Dairy sector professionals have been used to the situation for years. If anything, it is a chronic issue for people associated with the sector, but not a crisis.

Back in 2005 when the feasibility of Engro Foods was completed, it was based on researched figures. A basic input was the census of livestock and related milk production numbers.

In a country where we cannot count our population – the last census occurred in 1998 – it is quite strange that we have regular census numbers on our livestock. The government churns out these numbers annually and has projected Pakistan as one of the premier milk producers. Unfortunately, these numbers are flawed and the volumes could be dramatically lower.

I encountered this fact one fateful afternoon in February 2006. Imagine the shock when our own census, after much effort, suggested much lower milk numbers. One could immediately see that the battle to become a big dairy player was going to be much more expensive and difficult to achieve. The whole plan was re-calibrated and we went on a strategy to develop dairy, through corporatised farming. The idea was to quickly enhance milk production, akin to what China has tried to do in these intervening years.

Over the next 18 months, we spent a lot of time with other large players trying to resolve this issue. Considering the difficulty in doing a livestock census of a very fragmented population – of animals who looked alike and had no identity – we turned the method on its head.

It was easier to identify milk volumes being traded in the market. Tracking all the local Baras and milk-sheds helped get a fairly accurate volume of traded milk in Pakistan. By now, these milk numbers were familiar and had lost the capacity to shock us.

We then used our knowledge and experience to add two large amounts to the traded milk volume. These were volumes consumed in-house by the milk production areas and wasted due to spoilage. Due to lack of electricity, one will be surprised at the high numbers wasted. So the Milk Tree was born in 2007 and has since been used extensively by the dairy industry. Unfortunately, all the federal and provincial governments in Pakistan continue to ignore this in their statistics.

The upshot of all this is that real per-capita milk availability and consumption are both significantly lower than discussed. Hence, my personal drive for ten years is to encourage people to go into large scale dairy farming. The demand volumes are such that I cannot see the bottom of the well here.

Pakistan may have a shortage of over 4 billion litres per annum in 2015 alone. This calculation is based on the human population numbers multiplied by a reasonable per capita consumption, versus actual supply of milk.

Shortage made worse

The above shortage is made more acute because of an inverse demand supply curve.

In the months when the supply of milk is high – February to April – milk demand is at its lowest.

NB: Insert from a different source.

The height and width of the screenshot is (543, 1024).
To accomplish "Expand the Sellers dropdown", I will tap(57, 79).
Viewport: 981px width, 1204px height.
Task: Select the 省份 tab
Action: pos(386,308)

This is because the changing weather causes respiratory issues and immediately dairy usage comes down. People associate lung congestion with milk usage in Pakistan.

Between May and September, supply of milk is at its lowest and dairy demand at its peak. Think Lassi and Doodh soda during hot summer months. This causes endless variation in prices in Pakistan, with a peak in July. Eid now falls during this time further accentuates pressure on the prices.

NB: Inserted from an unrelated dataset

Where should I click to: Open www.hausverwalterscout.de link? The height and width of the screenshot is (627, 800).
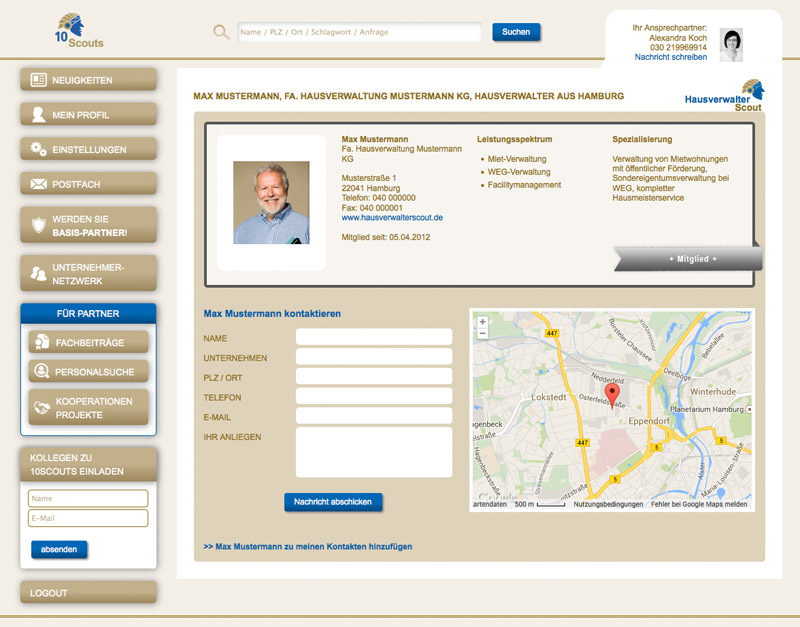(392, 217)
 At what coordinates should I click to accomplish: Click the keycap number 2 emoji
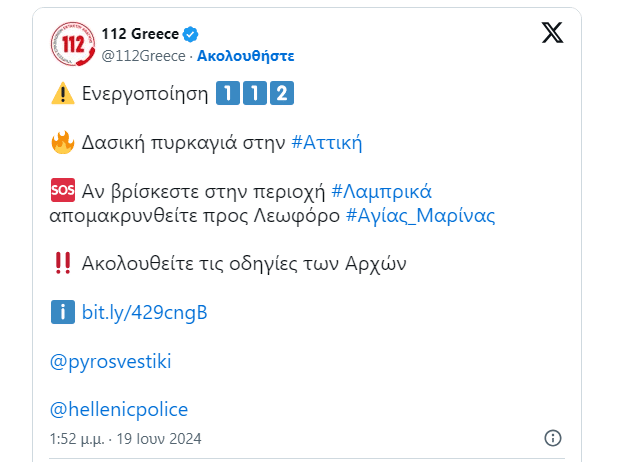pos(282,93)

So the only answer is to steady the supply through a change in the cow lactation cycles and to increase production volumes.

Large scale farming is the only viable solution. In the short term imports of milk powder may assist, but will not solve the issue.

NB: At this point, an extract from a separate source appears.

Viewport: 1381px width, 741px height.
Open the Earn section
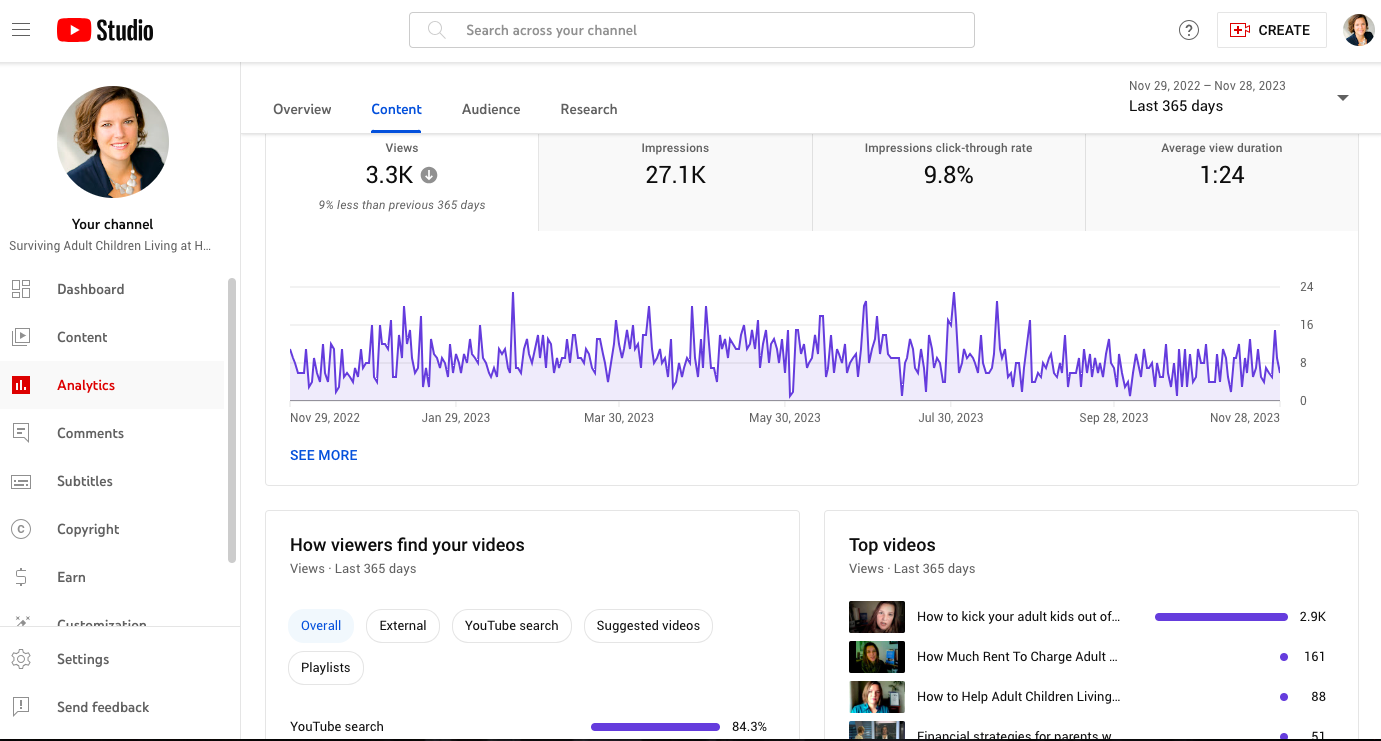tap(71, 577)
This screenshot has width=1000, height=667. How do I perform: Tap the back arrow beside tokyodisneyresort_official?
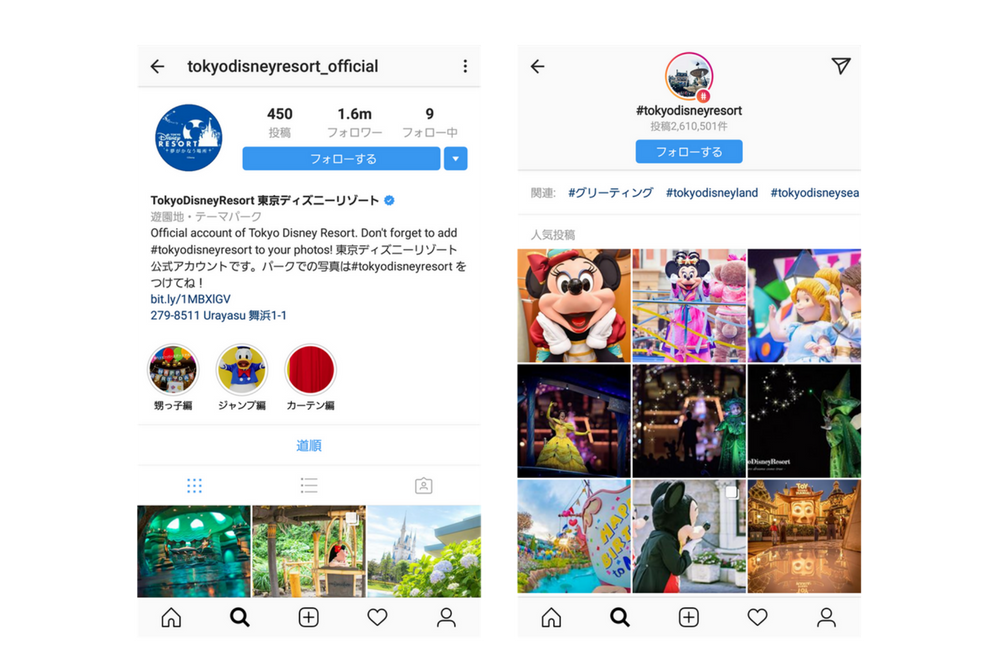click(158, 66)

The government should encourage the formation of farms. But to make farming work, we also need dairy technical knowledge and a viable route to the market. Dairy farmers in Pakistan need to get together and create such a value chain.

I am not speaking of forming a cartel, but rather a method where chilled warehouses, trucks and market tools are available, so that milk can be preserved and supplied to the market for consumers.

The issue of milk shortages will get worse as the human population increases. There are already some reports of malnutrition among the young in Pakistan. This will deteriorate further and in time become a chronic issue. Milk is an easy way to solve these pains. The farmers and the government should start looking at this now, rather than convincing themselves that we are milk kings. Being an ostrich is not going to help anyone.

The writer is the former CEO of Engro Foods

Published in The Express Tribune, October 26th, 2015.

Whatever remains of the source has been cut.